EU eases Irish return to markets
EU finance ministers have taken steps to ease Ireland’s return to private debt markets, a move which reflects concern that the turmoil in Greece is weighing on Dublin’s efforts to regain investor confidence.
The ministers have quashed plans to give a new euro zone bailout fund “preferred creditor status” if it lends to countries like Ireland, which are already the beneficiaries of EU-IMF rescue aid.
The intervention is designed to encourage private investors to support the Government when it tries to make its return to market financing next year.
Minister for Finance Michael Noonan had been concerned that the rules of the European Stability Mechanism (ESM) would lead private creditors to shun Irish debt. The ESM is a permanent rescue fund which will replace a temporary fund, from which Ireland is drawing aid, in mid-2013.

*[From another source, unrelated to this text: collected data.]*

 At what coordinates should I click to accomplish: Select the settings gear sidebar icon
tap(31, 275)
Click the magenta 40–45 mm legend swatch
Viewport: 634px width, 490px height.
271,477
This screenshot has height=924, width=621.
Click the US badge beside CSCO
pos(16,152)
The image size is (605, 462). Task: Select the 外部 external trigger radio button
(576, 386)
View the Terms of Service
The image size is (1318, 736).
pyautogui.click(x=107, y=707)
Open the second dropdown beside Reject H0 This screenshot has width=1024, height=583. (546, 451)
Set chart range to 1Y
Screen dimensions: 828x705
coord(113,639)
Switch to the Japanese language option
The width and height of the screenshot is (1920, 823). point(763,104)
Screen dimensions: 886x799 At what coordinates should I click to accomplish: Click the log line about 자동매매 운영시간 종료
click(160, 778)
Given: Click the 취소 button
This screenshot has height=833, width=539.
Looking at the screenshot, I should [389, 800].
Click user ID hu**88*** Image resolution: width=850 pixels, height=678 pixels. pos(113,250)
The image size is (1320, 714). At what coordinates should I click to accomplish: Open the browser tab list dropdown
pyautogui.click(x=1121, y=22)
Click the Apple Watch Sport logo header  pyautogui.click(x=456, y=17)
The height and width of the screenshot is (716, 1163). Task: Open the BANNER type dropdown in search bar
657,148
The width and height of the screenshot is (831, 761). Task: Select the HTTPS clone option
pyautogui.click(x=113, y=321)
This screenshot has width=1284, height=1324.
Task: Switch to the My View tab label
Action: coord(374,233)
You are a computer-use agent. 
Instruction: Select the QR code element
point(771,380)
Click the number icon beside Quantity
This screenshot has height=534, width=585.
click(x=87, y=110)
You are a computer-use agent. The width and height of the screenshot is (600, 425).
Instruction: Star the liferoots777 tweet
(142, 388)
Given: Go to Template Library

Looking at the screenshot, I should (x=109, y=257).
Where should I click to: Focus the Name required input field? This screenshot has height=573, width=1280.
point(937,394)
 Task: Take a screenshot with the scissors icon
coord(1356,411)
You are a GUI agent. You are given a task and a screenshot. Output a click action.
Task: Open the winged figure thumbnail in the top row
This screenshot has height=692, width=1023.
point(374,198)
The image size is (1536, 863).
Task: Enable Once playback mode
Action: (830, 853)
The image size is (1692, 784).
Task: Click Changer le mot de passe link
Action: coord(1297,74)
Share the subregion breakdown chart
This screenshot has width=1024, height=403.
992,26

While insisting that the Government has no intention of going to the ESM, Mr Noonan believes its preferred creditor status was a big disincentive for private creditors to back countries like Ireland. This was due to an increased risk of losses if a further bailout was needed.
A source involved in the European deliberations on the issue said it was clear that the ministers were conscious of the increased risk that the escalating crisis in Greece could derail Ireland’s effort to get back into the markets.
“The ESM now will have the same status as a creditor as anybody who lends to Ireland so that makes it easier for us now to get back into the market,” Mr Noonan told reporters in Luxembourg.
“So if we meet the deadlines in our programme fully we should be positioned to get into the markets and there should be people prepared to lend to us who won’t be inhibited by incurring the greater risk from the ESM as originally drafted.”
Mr Noonan said he had raised the matter with American treasury secretary Timothy Geithner last week on his visit to the US.
“When I was in America it was coming up all the time with senior financial people in New York, they knew about it.”
Separately, certain Dublin sources believe a breakthrough in Ireland’s campaign for a lower interest rate is “possible” before EU leaders meet in Brussels for a summit on Thursday. However, Mr Noonan said it was not his view that success was now within the Government’s grasp. He discussed the matter briefly yesterday with French minister Christine Lagarde, but Greece was the focus. “I don’t think that any progress will be made today and if no progress is made today progress isn’t going to be made at the summit,” he said.
The change to the ESM’s rules relates only to countries which are already in EU-IMF rescue plans – Ireland, Greece and Portugal – so the ESM’s preferred creditor status will remain intact otherwise.
“This should make things easier for those countries. It should make it easier for them to come back to the markets,” said Luxembourg’s prime minister Jean-Claude Juncker, who chairs the group of euro zone finance ministers.
He praised the execution by the Irish and Portuguese governments of their aid plans. “We’re entirely satisfied with the recent performance of these two countries.” The move was agreed as finance ministers handed a 12-day deadline to Greece to secure parliamentary support for a swingeing new austerity plan.
Greek prime minister George Papandreou faces a confidence motion tonight in parliament, a vote which will determine whether he survives in office. Mr Papandreou proposed the motion last week as he tried to face down dissenters in his own administration who are resisting the new austerity plan.
The spending and taxation measures are the cornerstone of a new EU-IMF aid package for the country and release of a crucial €12 billion loan to the country is conditional on MPs approving them.
Concern that the package might be rejected has spooked markets, sending notional Irish borrowing costs to record levels and threatening the Government’s campaign to return to the markets next year.